You will also find that silly things like tissue paper lying in the hall way, noises anything above a whisper, teenagers, rodents, laundry soap, kimuchi, work, luke-warm coffee, and many more things greatly annoying.
But don't worry! This is NORMAL!
It happnes to everybody, sooner or later.

But you know what I think?
I think that it's an excellent time to bond with your teenage daughter/son. Because if you think about it, you're both going through the same kind of poo-poo!

Teenage daughter:
Oh my gawd, ohmygawd, OH.MY.GAWD!! My pants that I just bought last week don't fit me anymore!
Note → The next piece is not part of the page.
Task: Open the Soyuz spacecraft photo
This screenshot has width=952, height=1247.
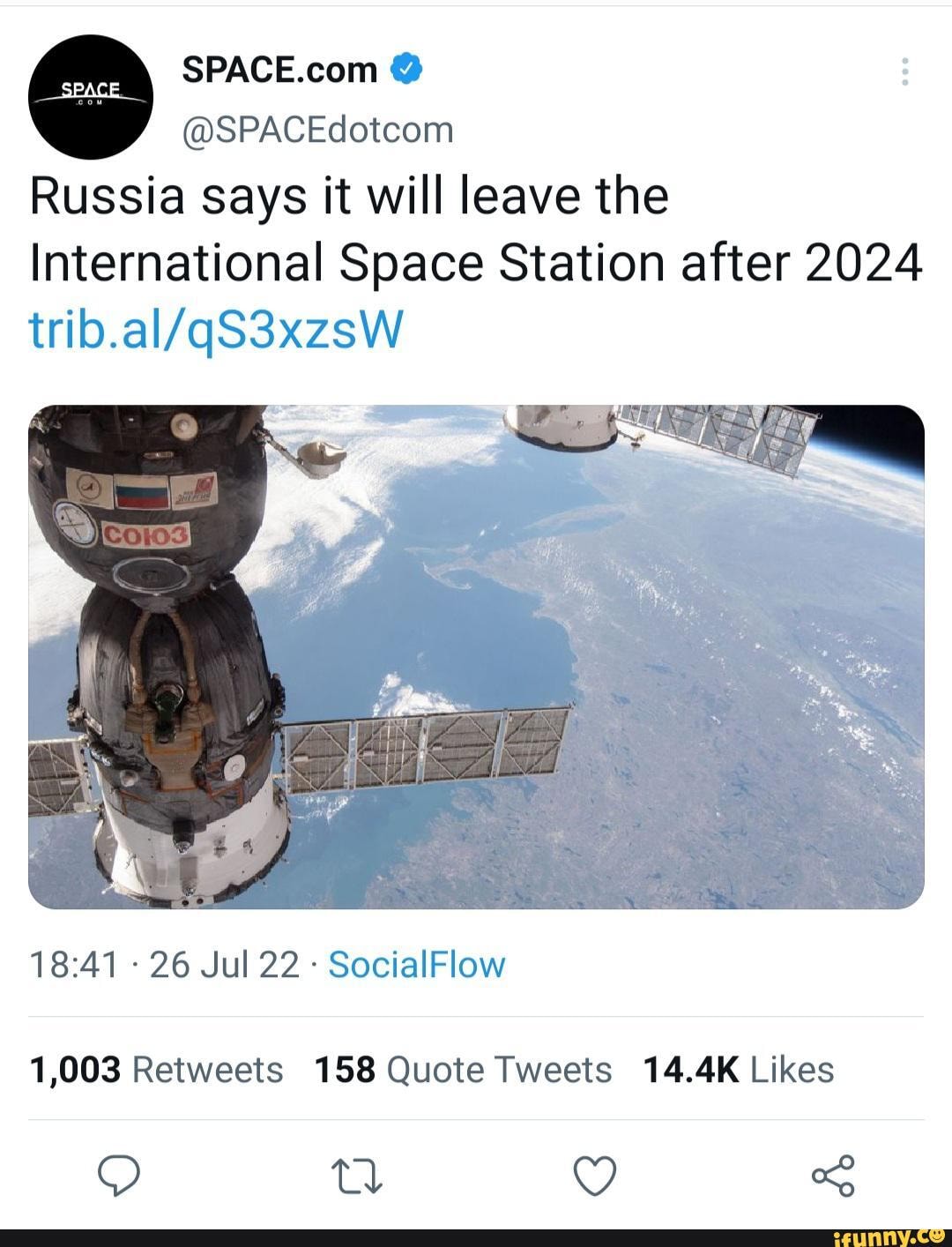Action: [476, 656]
What are these anyway, hips?
Menopause Mom:
Is that another wrinkle on my neck?! A wrinkle? And oh my goodness! That's the 3rd white hair I've had to pluck out this week! I think I'll have to sit down...

Teenage Son:
Leave me alone and let me concentrate on my computer game, okay? Wha?! What am I going to do with my life?! Dude, I don't even know who's staring back at me when I look into the mirror, okay?
Mid-Life-Crisis Dad:
I don't know what to do! I just don't know anymore, and I'm already in my 50s! GASP! I've got a beer belly! Where the heck did that come from?

Wow.



So, let's say buh-bye to the generation gap! Bond over weight gain, bond over the 4 Ws, bond over not knowing where life is taking you, bond over stupid questions! No need to get all judgemental and hipocritical about issues that you both can relate to.